Justice of the High Court Division of Bangladesh

Personal details
- Born: 2 December 1963 (age 62)
- Profession: Judge

= Md. Aminul Islam (judge) =

Bangladeshi judge

Md. Aminul Islam is a Justice of the High Court Division of the Bangladesh Supreme Court. He is a former Deputy Attorney General of Bangladesh.

==Early life==
Aminul Islam was born on 2 December 1963. He got his bachelor's in law and another bachelor's in social sciences from the University of Dhaka. He also has a Master of Social Science from the University of Dhaka.

==Career==
Aminul Islam became a member of the Bangladesh Bar Council on 15 September 1992, and the Dhaka Bar Association on 22 October 1992. Aminul Islam became a lawyer in the High Court Division on 20 April 2005.

In 2017, Aminul Islam was appointed the Deputy Attorney General of Bangladesh.

In 2020, Aminul Islam was the prosecutor of the 2012 Laxmipur schoolgirl rape and murder case in which the High Court Division confirmed the death sentences of eight accused and commuted two to life sentences.

In February 2021, Aminul Islam represented the state at the trial of journalist Akib Hridoy, who had been sued under the Digital Security Act by the Kishoreganj District Deputy Commissioner Md Sarwar Murshed Chowdhury. Aminul Islam did not oppose the journalist's bail.

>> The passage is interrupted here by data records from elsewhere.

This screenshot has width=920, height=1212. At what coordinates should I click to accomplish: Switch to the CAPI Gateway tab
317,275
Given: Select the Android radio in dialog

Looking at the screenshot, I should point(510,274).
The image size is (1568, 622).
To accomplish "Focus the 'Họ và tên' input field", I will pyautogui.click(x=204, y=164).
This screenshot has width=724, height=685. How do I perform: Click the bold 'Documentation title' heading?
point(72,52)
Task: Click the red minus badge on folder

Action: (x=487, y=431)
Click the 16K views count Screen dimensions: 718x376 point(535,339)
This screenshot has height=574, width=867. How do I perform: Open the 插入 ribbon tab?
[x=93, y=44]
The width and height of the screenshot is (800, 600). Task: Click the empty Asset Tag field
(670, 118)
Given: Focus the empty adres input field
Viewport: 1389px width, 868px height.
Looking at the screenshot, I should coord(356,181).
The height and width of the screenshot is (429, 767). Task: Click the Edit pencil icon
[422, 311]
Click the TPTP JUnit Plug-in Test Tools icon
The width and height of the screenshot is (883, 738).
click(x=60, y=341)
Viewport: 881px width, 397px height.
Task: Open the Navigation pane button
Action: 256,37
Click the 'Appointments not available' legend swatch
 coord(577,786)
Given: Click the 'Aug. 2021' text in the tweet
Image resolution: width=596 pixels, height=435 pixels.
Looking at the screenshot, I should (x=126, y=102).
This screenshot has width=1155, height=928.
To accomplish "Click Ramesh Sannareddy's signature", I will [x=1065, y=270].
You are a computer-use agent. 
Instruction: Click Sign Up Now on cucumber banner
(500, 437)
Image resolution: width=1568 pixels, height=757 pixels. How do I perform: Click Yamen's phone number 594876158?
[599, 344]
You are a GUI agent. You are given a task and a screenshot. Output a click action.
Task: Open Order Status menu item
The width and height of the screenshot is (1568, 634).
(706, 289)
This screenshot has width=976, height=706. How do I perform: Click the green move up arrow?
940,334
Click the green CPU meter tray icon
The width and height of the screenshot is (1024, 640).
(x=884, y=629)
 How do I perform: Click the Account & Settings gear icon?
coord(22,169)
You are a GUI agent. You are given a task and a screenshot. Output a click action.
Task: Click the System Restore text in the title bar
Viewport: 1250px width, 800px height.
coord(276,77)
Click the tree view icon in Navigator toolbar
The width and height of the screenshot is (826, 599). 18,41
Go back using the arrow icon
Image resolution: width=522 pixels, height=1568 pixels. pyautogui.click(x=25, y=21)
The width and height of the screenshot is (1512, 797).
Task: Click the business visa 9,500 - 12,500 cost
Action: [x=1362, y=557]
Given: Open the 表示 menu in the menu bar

In April, Aminul Islam was the prosecutor in the Major Sinha Md Rashed Khan murder case. Aminul Islam worked as the Deputy Attorney General until 2022.

He was appointed an additional judge of the High Court Division on 31 July 2022. He and the ten newly appointed judges visited the mausoleum of Sheikh Mujibur Rahman after their appointment.

In April 2023, Aminul Islam and Justice Mustafa Zaman Islam granted anticipatory bail to Matiur Rahman, editor of Prothom Alo, in the Digital Security Act case. In June, Aminul Islam and Justice Mustafa Zaman Islam expressed surprise at the custodial torture of a businessman by officer-charge of Padma South Bridge police station Mustafizur Rahman and Additional Superintendent of Police Md Rasel Monir to extort 7.2 million BDT, despite the businessman securing bail from the High Court Division. The court also expressed dissatisfaction with the officer being withdrawn, as it was not an adequate punishment. In August 2023, Aminul Islam and Justice Mustafa Zaman Islam asked the Anti-Corruption Commission why it had not filed an appeal against a High Court Division verdict on 11 March 2010, which scrapped the Niko corruption case against Prime Minister Sheikh Hasina. Defense lawyers argued that the Niko corruption case should not continue against former Prime Minister Khaleda Zia since it had been scrapped against Sheikh Hasina. Aminul Islam and Justice Mustafa Zaman Islam granted anticipatory bail to Bangladesh Nationalist Party politician Nipun Roy Chowdhury following clashes between police and Bangladesh Nationalist Party activists in Dholaikhal on 29 July.